Accordingly, the Fifth Circuit affirmed. Before I end this post, though, I'd like to highlight one more thing about Judge Ho's opinion and raise some questions for readers.
Beginning with my final highlight, in a footnote, Judge Ho reveals that the Office of the Federal Register made all this ever more confusing for the regulated public. In dealing with that wrinkle, he dumps knowledge on all us mortals who don't know the difference between the CFR and Federal Register versions of a regulation, much less why it matters:
Further adding to the confusion, the Office of the Federal Register omitted the correction for subsection (a)(4) from the 2005 edition of the Code of Federal Regulations. Under the CFR version, the 75% per diem rate still applies to cost reporting periods beginning on or before January 1, 2008, consistent with the text of the Federal Register. But only those cost reporting periods that begin on or after July 1, 2008—rather than January 1, 2008—trigger the 100% per diem rate. The misprint thus leaves a six-month gap for cost reporting periods beginning after January 1, 2008, but before July 1, 2008.
Contrary to Greenbrier’s argument, the text of the Federal Register, and not the misprint in the CFR, controls. The CFR is a reproduction of regulations that agencies promulgate in the Federal Register. See 44 U.S.C. § 1510(a). So when a conflict between the two exists, we look to the rule’s original publication—just as we do when a conflict exists between the Statutes at Large and the United States Code. See U.S. Nat’l Bank of Or. v. Indep. Ins. Agents of Am., Inc., 508 U.S. 439, 448 (1993).
I love that Judge Ho took the time to clear that up. How many of you can honestly say you actually knew whether the CFR or Federal Register version of a regulation controls in the case of a conflict? I, for one, did not.
Now some questions for readers:
- The Fifth Circuit affirmed the district court's judgment, but do you think the panel approved of the district court's application of Auer?
- A key reason Auer (Kisor these days) instructs courts to defer to permissible agency interpretations of ambiguous regulations under certain (very limited) circumstances is that agencies are better-suited to make the sort of pure policy choices that are necessary to resolve genuine ambiguities. In your view, is Judge Ho exercising the sort of policy discretion that Kisor says is better left to agencies in this opinion? Does it matter?
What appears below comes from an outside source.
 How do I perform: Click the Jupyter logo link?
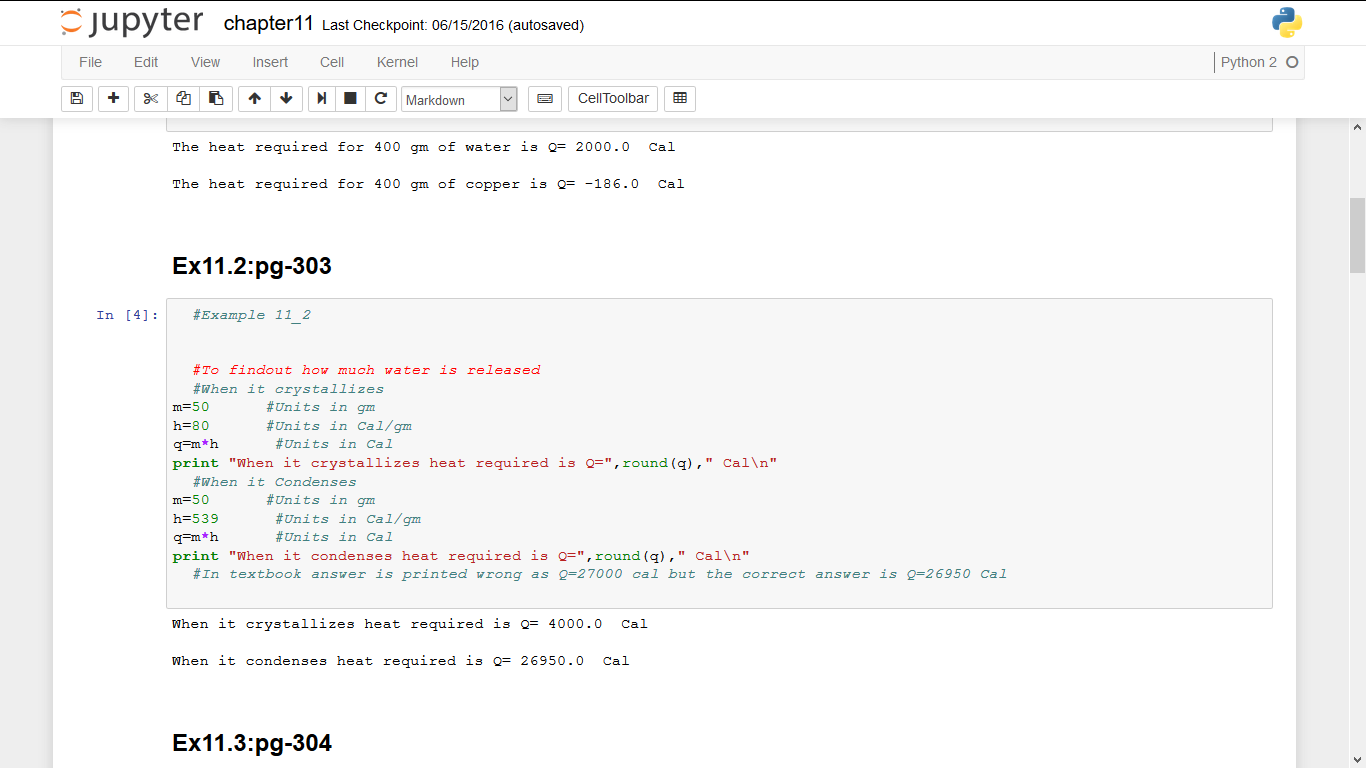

- Judge Ho explains that in the face of an irresolvable conflict, the court must either do the least damage to the text possible by choosing which of the two competing provisions should apply or, if that's impossible, simply declare both provisions ineffective. In this case, the Court avoided the outright invalidation option. But imagine a statutory-conflict case where outright invalidation was unavoidable. Would outright invalidation of the two conflicting statutory provisions require the court to conduct a severability analysis to determine whether the rest of the statute remained viable after the partial invalidation?